_WHAT THE EXERCISE ASKS_: In the data below, find the line that contains "This screenshot has width=443, height=958." and the line that contains "Open ネットワーク settings". Copy both, plus every line between them, exactly.

_DATA SHOWN_:
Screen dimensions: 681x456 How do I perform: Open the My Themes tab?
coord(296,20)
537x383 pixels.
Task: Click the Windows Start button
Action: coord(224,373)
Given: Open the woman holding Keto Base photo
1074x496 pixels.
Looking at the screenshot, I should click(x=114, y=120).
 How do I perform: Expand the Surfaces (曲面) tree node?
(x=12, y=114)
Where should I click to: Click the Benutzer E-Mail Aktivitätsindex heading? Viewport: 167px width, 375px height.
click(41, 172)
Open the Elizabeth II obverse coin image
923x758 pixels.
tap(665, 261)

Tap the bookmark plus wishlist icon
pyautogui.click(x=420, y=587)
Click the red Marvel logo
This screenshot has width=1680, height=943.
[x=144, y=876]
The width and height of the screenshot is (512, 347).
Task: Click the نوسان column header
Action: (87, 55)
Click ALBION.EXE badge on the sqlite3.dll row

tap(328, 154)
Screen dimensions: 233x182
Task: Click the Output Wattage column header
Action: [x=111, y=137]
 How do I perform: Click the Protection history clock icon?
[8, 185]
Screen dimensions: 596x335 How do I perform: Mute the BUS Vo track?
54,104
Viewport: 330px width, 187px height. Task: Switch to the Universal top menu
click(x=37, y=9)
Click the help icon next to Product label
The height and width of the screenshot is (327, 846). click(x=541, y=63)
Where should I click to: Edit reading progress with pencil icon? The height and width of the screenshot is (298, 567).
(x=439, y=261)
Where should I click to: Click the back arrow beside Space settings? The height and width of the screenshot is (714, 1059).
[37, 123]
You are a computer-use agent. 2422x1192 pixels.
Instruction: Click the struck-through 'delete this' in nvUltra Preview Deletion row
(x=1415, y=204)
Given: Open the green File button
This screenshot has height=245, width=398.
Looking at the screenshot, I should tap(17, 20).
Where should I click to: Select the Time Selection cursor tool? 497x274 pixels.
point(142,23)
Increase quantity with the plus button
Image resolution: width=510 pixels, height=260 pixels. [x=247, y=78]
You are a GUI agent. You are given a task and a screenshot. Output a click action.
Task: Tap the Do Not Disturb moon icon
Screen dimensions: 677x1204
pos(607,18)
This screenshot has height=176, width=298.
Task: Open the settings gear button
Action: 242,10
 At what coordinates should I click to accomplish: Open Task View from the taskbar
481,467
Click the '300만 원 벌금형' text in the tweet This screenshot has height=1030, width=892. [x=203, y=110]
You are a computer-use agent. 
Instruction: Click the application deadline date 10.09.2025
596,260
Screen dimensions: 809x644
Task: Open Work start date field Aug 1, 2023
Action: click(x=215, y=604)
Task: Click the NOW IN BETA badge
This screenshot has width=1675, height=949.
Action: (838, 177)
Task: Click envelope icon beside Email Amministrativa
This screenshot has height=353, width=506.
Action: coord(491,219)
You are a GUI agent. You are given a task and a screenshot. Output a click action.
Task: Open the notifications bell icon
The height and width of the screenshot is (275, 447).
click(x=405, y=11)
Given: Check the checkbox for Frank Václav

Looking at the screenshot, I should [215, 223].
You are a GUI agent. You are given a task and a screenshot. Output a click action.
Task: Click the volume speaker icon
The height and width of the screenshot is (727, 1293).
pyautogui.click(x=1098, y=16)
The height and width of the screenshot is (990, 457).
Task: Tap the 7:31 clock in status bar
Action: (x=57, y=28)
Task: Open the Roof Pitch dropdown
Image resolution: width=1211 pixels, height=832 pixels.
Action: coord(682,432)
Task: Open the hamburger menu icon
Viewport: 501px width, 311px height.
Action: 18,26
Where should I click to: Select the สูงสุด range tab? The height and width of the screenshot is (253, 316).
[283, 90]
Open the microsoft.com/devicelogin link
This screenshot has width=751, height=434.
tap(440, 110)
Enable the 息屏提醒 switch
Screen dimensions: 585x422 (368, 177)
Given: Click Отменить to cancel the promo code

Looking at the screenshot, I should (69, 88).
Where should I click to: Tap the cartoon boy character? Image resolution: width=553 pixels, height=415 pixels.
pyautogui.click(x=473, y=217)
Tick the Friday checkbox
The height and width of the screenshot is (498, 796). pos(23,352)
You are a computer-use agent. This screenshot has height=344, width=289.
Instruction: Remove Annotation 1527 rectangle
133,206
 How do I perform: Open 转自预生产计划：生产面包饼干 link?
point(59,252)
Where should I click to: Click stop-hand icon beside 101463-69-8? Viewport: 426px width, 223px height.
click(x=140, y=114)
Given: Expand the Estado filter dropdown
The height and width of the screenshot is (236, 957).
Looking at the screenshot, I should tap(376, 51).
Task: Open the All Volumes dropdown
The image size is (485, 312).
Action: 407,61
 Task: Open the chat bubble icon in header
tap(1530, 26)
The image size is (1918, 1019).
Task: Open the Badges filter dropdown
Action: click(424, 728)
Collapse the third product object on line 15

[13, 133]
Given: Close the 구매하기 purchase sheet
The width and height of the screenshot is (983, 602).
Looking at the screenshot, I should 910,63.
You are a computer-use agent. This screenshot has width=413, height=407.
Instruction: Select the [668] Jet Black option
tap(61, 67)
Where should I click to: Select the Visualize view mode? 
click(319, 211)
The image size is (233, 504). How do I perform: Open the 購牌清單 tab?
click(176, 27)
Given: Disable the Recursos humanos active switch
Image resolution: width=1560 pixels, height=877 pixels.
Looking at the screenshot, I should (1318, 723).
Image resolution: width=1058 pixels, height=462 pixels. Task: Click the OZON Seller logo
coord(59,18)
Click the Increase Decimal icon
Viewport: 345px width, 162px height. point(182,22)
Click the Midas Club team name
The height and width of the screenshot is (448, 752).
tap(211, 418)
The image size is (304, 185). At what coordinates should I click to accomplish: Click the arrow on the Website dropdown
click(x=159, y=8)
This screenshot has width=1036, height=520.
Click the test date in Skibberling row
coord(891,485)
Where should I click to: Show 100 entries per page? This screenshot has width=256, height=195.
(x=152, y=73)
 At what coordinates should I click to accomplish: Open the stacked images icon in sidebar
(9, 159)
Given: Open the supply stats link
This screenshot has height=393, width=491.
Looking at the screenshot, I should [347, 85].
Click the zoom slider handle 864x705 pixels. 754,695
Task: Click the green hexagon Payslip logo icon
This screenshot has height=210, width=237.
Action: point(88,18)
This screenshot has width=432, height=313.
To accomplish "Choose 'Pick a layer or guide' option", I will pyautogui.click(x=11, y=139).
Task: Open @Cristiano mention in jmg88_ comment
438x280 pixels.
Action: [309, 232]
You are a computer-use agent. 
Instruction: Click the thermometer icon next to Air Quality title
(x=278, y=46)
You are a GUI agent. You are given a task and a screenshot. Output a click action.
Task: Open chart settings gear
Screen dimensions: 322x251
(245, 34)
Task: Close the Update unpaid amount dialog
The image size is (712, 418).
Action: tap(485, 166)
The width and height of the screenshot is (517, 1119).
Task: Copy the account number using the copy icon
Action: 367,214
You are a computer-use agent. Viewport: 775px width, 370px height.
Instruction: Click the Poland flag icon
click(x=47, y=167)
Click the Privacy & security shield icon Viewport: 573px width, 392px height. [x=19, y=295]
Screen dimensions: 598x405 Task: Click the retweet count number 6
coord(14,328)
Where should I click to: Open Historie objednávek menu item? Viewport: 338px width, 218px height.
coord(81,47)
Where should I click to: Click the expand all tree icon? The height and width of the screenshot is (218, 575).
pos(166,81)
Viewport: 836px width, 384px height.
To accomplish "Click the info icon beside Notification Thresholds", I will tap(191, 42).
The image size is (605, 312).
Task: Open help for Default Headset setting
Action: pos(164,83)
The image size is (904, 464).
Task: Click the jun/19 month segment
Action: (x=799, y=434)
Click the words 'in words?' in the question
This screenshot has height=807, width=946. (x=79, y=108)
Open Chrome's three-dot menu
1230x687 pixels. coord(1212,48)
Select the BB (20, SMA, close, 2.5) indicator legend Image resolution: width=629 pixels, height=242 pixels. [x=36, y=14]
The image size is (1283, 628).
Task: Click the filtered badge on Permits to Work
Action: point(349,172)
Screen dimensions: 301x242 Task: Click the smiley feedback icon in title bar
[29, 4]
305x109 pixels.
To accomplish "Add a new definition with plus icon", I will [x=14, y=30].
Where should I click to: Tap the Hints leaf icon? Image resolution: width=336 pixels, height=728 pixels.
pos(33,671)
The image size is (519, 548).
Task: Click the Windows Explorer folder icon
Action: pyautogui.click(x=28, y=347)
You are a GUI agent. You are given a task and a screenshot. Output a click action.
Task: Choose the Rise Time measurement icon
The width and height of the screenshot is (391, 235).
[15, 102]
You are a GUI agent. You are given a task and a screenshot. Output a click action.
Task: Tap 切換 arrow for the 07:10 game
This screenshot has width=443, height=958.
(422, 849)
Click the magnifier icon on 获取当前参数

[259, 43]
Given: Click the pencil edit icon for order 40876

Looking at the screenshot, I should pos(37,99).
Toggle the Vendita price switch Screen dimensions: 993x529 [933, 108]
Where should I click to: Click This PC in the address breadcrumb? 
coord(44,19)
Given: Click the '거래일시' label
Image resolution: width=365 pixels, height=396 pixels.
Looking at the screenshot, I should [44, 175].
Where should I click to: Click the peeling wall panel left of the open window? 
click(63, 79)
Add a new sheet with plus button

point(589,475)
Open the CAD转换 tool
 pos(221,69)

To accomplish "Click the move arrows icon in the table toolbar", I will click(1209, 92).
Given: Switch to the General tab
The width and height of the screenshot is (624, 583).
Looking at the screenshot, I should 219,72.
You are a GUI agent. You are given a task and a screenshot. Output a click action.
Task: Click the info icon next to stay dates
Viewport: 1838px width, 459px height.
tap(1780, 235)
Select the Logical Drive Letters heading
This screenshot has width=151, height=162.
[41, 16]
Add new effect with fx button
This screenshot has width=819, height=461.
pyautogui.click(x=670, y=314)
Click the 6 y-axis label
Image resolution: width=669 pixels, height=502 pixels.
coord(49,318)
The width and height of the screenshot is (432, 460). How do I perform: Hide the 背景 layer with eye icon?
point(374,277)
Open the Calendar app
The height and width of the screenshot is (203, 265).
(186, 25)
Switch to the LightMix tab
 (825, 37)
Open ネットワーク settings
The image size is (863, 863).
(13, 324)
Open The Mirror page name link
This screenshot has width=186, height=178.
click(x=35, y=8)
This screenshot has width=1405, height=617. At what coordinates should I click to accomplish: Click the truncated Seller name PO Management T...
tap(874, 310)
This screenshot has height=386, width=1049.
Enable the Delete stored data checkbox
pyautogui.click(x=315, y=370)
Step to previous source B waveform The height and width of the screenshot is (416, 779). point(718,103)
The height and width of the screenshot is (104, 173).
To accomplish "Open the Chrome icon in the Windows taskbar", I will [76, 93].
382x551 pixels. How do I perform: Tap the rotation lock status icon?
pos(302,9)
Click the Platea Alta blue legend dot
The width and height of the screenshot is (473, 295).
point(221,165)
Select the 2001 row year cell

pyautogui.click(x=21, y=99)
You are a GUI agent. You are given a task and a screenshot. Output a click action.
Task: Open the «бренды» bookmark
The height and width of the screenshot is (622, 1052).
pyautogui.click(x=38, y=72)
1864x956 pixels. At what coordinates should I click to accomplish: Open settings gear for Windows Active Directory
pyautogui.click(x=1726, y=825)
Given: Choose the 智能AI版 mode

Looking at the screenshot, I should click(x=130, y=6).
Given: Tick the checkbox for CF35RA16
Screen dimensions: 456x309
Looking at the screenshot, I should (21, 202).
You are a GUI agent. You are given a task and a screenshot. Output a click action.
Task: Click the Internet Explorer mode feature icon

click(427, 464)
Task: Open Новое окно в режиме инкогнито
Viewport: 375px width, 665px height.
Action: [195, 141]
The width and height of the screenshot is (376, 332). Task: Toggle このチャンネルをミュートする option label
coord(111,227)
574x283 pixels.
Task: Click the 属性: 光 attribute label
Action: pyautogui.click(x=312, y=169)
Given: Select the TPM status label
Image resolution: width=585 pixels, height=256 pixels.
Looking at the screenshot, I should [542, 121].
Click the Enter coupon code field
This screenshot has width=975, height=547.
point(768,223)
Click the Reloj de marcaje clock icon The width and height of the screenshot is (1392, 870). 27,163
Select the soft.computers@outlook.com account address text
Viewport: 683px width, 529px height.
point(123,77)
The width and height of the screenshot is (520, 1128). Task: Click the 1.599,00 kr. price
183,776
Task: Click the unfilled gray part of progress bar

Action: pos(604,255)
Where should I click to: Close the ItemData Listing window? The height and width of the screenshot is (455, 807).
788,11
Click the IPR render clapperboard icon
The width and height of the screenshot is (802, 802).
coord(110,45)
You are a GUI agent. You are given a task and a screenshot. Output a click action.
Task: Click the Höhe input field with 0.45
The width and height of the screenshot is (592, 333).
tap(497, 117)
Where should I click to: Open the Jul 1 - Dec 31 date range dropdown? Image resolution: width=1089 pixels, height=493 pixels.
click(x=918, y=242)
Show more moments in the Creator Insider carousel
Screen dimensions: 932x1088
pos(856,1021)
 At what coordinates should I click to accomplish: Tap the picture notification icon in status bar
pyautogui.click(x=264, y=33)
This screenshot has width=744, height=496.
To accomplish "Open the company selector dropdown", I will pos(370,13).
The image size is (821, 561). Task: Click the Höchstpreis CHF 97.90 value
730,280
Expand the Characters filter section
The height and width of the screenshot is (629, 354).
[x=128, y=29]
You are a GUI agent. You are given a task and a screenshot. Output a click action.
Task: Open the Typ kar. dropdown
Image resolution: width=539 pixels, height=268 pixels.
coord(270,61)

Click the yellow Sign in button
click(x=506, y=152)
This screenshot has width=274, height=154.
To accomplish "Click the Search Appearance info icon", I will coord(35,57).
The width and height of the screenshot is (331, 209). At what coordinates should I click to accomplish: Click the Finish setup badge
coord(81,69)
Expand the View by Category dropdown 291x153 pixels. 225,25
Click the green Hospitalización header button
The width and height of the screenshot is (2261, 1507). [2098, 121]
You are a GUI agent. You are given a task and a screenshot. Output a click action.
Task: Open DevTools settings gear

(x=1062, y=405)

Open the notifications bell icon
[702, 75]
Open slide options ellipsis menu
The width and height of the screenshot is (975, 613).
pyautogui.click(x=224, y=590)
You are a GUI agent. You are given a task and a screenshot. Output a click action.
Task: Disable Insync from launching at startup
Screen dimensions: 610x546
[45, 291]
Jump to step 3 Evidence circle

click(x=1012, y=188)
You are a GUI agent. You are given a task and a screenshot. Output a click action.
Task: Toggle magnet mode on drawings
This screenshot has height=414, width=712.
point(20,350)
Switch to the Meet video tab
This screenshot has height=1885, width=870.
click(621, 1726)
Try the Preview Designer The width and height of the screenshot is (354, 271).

_SOLUTION_:
This screenshot has width=443, height=958.
(422, 849)
Click the magnifier icon on 获取当前参数

[259, 43]
Given: Click the pencil edit icon for order 40876

Looking at the screenshot, I should pos(37,99).
Toggle the Vendita price switch Screen dimensions: 993x529 [933, 108]
Where should I click to: Click This PC in the address breadcrumb? 
coord(44,19)
Given: Click the '거래일시' label
Image resolution: width=365 pixels, height=396 pixels.
Looking at the screenshot, I should [44, 175].
Where should I click to: Click the peeling wall panel left of the open window? 
click(63, 79)
Add a new sheet with plus button

point(589,475)
Open the CAD转换 tool
 pos(221,69)

To accomplish "Click the move arrows icon in the table toolbar", I will click(1209, 92).
Given: Switch to the General tab
The width and height of the screenshot is (624, 583).
Looking at the screenshot, I should 219,72.
You are a GUI agent. You are given a task and a screenshot. Output a click action.
Task: Click the info icon next to stay dates
Viewport: 1838px width, 459px height.
tap(1780, 235)
Select the Logical Drive Letters heading
This screenshot has width=151, height=162.
[41, 16]
Add new effect with fx button
This screenshot has width=819, height=461.
pyautogui.click(x=670, y=314)
Click the 6 y-axis label
Image resolution: width=669 pixels, height=502 pixels.
coord(49,318)
The width and height of the screenshot is (432, 460). How do I perform: Hide the 背景 layer with eye icon?
point(374,277)
Open the Calendar app
The height and width of the screenshot is (203, 265).
(186, 25)
Switch to the LightMix tab
 (825, 37)
Open ネットワーク settings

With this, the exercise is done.